Some of the stumbles of recent years have come about because the
reporters were trying to make their stories more engaging, more
riveting. As long as the stories remain accurate, that's an admirable
objective. But some journalists have decided that mere facts are too
limiting to their prose style and their imagination.
I
trace this dangerous mind-set to the birth in the 1960s and early '70s
— and the extension today — of what came to be
called new journalism, the application to journalism of the tools and
techniques of fiction: narrative story lines, good pacing, the
depiction of sources and subjects as full-fledged characters, not just
names with titles but protagonists and antagonists complete with
detailed physical descriptions and, sometimes, psychological analyses.

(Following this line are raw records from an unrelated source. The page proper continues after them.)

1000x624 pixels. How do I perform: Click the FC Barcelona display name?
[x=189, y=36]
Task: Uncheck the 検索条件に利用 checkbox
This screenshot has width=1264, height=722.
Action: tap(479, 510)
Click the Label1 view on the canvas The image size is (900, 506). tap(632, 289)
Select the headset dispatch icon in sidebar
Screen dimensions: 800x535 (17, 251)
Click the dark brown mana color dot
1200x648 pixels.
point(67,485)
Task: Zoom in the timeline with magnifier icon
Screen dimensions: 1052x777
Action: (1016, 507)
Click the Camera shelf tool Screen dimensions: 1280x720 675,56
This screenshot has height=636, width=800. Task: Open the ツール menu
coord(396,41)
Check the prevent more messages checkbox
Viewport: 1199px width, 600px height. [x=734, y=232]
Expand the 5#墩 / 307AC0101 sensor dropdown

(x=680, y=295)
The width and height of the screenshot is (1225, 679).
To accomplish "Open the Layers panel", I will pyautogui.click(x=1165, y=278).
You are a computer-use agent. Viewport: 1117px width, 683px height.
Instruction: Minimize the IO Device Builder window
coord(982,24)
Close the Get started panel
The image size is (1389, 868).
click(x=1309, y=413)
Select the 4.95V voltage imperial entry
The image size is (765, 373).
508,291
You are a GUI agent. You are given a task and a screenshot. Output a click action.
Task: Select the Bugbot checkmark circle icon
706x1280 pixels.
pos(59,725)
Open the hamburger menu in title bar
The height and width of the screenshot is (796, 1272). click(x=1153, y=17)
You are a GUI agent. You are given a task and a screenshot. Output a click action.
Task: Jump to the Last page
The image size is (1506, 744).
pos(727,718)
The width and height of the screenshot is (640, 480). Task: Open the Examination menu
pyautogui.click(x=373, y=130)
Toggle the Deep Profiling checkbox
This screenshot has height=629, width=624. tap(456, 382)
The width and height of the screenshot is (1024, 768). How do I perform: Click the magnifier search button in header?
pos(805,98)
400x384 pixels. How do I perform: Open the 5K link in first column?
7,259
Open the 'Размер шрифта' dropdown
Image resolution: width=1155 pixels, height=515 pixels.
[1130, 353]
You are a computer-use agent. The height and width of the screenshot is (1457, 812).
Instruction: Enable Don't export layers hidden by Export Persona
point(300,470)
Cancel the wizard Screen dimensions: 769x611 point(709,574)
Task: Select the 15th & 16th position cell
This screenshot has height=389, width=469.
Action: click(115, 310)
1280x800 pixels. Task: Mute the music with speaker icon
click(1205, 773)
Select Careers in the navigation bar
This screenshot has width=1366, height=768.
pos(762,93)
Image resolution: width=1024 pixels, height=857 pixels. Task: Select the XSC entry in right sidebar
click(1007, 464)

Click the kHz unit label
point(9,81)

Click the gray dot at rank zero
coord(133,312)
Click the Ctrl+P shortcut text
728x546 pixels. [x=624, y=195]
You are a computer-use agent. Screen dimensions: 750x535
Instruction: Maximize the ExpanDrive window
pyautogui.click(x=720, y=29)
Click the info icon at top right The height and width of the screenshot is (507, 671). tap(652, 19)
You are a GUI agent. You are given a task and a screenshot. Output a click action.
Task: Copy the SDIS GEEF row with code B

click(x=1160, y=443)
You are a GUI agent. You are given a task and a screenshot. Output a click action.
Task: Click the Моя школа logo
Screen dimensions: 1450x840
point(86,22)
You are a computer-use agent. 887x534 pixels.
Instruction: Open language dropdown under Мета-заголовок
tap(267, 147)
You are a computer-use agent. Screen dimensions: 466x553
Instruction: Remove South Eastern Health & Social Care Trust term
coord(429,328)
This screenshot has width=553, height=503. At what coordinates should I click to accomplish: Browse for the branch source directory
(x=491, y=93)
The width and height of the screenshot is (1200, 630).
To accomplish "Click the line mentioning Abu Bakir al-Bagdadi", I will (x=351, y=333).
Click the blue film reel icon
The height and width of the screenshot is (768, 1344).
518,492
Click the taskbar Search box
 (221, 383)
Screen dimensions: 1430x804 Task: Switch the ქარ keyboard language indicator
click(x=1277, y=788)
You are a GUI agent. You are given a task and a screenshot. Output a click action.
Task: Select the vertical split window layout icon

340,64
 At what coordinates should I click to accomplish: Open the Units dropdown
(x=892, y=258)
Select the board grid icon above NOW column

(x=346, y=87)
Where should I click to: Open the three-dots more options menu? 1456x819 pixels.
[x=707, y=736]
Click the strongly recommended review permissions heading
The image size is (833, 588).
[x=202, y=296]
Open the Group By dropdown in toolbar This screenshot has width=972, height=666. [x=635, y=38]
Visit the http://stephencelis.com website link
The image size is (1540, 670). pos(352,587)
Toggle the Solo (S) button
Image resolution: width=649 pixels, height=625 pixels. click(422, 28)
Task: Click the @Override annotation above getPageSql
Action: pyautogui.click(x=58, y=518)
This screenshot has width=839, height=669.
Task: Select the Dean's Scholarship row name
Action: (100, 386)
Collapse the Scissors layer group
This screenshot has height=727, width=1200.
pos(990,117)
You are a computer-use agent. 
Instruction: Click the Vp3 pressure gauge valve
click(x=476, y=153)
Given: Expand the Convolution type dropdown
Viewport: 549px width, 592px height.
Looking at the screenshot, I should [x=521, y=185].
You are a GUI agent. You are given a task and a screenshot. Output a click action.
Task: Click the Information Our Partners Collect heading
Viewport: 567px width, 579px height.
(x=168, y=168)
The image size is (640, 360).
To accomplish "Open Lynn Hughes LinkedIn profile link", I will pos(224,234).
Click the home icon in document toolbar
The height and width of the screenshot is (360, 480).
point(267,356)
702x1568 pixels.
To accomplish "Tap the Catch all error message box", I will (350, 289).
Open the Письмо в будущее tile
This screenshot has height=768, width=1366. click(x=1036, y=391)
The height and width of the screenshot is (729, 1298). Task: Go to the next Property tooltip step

Some practitioners of new journalism — Tom Wolfe and Gay
Talese, to name two — produced brilliant work without
compromising the underlying truth of their stories. But some new
journalists — and some of their spiritual heirs today
— decided they could tell a "larger truth" by inventing
scenes and characters, conflating events, creating composite characters
and re-creating verbatim, on the printed page, conversations that they
had not heard firsthand.
There is no doubt that fictionalization and other mistakes made now are
spotted more quickly and reverberate in the media echo chamber in a way
that was not possible when, say, Rather began his journalistic career
in 1950. Or when I began mine in 1963.
Bloggers, second-guessers and self-styled media critics aside, perhaps
the biggest difference between Then and Now in this regard is the
Poynter Institute's daily online media clearinghouse, known in the
industry as "Romenesko" (for its creator/author Jim Romenesko). Romenesko,
which began as Obscure Store in 1998 and transmogrified into
Mediagossip.com in 1999, picks up, posts and receives comments on
virtually everything of significance (and some not) that happens in the
media today. The Romenesko factor both magnifies small flare-ups and
provides a purchase and a megaphone for large-scale controversies. Many
in the media think, for example, that it was Romenesko's posting of
leaked internal memos, daily developments and e-mail debates among many
interested parties during the Blair scandal at the New York Times that
ultimately led to the ouster of Howell Raines as the paper's executive
editor.
Unfortunately, I think Romenesko will have more opportunities like this
in the future. As newspapers — increasingly threatened by the
Internet and increasingly worried that they're seen as boring and
irrelevant — scramble to attract young readers more
comfortable with the speed, flash and attitude of MTV, videos and the
blogosphere, more reporters may find the temptation to cut corners,
fabricate and dazzle increasingly irresistible.
—
Pulitzer Prize-winner David Shaw is a nationally recognized media
critic with more than 35 years of experience as a reporter and analyst.